▶ [The problem]
Reproduce the lines of the listing below, starting at the line containing "You are a computer-use agent. This" and ending at the line containing "point(154,132)", with the request text unchanged. Scale every click coordinate in the answers by 0.65, rounding to whole numbers with halves going up.

━━ Provided data

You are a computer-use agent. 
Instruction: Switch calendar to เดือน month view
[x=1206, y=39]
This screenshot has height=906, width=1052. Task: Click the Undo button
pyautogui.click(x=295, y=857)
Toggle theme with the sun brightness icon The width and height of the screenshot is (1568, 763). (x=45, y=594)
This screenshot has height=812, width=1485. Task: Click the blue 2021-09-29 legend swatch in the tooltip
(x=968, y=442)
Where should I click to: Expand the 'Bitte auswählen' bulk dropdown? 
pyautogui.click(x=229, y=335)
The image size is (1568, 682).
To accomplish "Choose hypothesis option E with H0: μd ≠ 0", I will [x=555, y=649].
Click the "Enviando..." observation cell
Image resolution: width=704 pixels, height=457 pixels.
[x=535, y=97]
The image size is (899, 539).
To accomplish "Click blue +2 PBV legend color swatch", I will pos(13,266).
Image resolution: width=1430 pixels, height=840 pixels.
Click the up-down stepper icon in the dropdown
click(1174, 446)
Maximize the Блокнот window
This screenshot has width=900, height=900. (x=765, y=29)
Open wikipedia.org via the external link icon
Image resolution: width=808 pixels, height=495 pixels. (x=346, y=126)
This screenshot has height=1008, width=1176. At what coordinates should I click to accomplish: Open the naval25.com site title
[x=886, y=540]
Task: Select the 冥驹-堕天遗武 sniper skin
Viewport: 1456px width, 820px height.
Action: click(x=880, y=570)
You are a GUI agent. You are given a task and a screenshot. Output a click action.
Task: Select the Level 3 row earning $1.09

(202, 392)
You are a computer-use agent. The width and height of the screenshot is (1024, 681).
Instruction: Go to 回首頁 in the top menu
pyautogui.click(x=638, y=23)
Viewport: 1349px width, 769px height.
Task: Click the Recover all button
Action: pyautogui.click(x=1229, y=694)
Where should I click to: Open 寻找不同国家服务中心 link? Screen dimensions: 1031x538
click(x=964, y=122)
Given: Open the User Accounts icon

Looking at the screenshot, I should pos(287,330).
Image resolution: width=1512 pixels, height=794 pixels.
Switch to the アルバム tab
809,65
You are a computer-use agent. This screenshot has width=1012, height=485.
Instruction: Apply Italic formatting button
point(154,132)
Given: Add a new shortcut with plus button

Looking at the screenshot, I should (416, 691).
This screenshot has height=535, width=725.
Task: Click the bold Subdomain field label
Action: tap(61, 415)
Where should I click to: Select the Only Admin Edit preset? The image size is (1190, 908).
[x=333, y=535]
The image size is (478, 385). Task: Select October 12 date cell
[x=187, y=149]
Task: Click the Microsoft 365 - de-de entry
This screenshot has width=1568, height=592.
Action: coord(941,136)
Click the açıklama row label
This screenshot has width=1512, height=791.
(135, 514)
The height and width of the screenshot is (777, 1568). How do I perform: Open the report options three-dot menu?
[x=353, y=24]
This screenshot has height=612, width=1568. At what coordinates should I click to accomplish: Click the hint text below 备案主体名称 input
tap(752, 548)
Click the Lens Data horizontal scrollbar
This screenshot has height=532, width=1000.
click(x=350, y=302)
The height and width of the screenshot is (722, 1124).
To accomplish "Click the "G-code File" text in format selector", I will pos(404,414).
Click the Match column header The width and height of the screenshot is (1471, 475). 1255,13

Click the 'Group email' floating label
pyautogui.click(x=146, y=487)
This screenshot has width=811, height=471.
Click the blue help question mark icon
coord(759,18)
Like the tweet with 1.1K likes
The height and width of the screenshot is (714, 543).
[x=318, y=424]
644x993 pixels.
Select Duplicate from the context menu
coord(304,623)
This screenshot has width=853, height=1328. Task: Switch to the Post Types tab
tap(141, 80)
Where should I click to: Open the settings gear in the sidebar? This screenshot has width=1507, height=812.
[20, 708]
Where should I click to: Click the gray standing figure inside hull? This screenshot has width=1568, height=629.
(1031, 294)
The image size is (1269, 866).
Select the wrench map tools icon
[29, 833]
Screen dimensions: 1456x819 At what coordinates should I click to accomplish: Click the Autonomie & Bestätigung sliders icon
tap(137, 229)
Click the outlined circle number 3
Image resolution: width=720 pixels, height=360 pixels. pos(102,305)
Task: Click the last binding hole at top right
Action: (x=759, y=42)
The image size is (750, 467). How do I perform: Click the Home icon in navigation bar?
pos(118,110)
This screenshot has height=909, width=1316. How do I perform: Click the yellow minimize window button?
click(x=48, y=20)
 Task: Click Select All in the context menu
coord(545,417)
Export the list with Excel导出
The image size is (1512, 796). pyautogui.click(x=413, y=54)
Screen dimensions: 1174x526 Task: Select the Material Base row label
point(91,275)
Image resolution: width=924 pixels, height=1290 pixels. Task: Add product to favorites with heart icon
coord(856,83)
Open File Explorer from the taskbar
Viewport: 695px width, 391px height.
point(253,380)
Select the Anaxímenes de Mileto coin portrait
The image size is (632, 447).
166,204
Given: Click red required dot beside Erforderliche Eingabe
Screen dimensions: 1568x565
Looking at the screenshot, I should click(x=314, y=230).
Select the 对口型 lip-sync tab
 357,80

━━━━

▶ [Answer for this exercise]
You are a computer-use agent. This screenshot has width=1012, height=485.
Instruction: Apply Italic formatting button
point(100,86)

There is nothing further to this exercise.